A few people have asked me about what legal changes are required to implement the Pyne higher education reform package. This post summarises what I think the legal situation will be. The relevant legislation is the Higher Education Support Act 2003 (HESA).
Changes to Commonwealth contribution rates
The government plans to introduce new, generally lower, Commonwealth contribution rates. This requires amending section 33-10 of HESA. I’ve heard it said that this will be part of the appropriation bills which by convention are passed by the Senate, but this isn’t right. Those appropriation bills cover only a smallish percentage of government funding, not including the Commonwealth Grant Scheme.
The government has also indicated that it wants to further reduce funding rates for diploma courses and non-university higher education providers. That would require more substantial redrafting, especially if the government intends to expressly fund research through the Commonwealth Grant Scheme. Section 33-10 alludes to the ‘benefits to students’ power in the Constitution. On the basis of the Williams No. 2 case (the school chaplains case), the High Court may well take a dim view of using this provision to fund research. (Update: There are other potential Constitutional foundations that possibly could be used here, such as the corporations power that was used for the TEQSA Act, universities being legal corporations.)
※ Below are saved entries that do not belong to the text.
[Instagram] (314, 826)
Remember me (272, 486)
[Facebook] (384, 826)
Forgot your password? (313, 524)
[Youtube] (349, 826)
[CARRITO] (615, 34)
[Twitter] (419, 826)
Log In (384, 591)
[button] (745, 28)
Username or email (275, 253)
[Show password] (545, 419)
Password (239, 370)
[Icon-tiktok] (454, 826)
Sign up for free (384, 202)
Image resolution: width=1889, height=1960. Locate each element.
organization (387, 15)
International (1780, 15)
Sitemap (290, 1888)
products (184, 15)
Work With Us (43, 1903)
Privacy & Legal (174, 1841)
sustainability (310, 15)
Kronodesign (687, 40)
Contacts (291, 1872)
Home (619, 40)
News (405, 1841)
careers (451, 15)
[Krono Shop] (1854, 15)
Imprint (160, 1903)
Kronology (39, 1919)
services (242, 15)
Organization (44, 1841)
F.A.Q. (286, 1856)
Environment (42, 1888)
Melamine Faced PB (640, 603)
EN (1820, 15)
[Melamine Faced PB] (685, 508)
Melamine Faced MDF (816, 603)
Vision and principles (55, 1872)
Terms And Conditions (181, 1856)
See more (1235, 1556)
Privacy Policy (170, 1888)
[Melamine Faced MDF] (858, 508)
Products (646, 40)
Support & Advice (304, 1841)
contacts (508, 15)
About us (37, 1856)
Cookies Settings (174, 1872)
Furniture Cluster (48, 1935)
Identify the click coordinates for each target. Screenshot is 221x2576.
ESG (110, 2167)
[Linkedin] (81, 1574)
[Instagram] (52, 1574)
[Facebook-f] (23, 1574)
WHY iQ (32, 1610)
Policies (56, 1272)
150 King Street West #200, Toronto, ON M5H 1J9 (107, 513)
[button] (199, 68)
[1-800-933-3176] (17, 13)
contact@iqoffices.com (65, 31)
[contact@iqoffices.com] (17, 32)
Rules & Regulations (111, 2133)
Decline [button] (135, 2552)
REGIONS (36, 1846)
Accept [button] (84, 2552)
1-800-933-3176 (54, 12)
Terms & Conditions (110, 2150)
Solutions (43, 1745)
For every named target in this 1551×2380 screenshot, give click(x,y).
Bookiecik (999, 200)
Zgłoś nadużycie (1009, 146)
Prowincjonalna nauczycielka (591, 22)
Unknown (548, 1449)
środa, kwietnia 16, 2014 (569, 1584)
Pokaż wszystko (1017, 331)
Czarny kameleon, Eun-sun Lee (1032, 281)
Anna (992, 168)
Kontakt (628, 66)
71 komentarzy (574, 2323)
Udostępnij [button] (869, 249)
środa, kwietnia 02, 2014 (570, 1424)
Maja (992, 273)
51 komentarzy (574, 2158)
Increasing or abolishing the student contribution cap
This requires amendment of section 93-10 of HESA.
The government has said that international student fees will be the new cap. While not expressed exactly in those terms, this is already legislated through section 36-55 of HESA. What that section says is that student contribution amounts (legally defined as being for students in Commonwealth supported places) can’t be more than tuition fees (legally defined as being for full fee students). As section 36-30 effectively bans domestic full fee undergraduate students in public universities except in very limited circumstances, the tuition fee reference is almost invariably going to be to international students.
There is no requirement to offer courses to international students, and universities can increase their international student fees, so this is not a very strong capping mechanism.
Requiring universities to put 20 per cent of additional student revenue into a Commonwealth scholarship fund
One complexity here is that division 46 of HESA already has Commonwealth scholarships, in this case actually funded by the Commonwealth rather than other students. Apart from that there could be a backdoor way of doing this, via section 30-25(2), which enables the Commonwealth to put almost any requirement on universities not expressly contradicted by the Act as a condition of receiving funding. Given that the Commonwealth once got away with using 30-25(2) to force the University of Melbourne to subsidise the then legally separate Victorian College of the Arts, requiring universities to subsidise their own students would look reasonable in comparison.
That said, legislation or delegated legislation would give the policy a stronger legal basis, so I expect the government will pursue one of those options.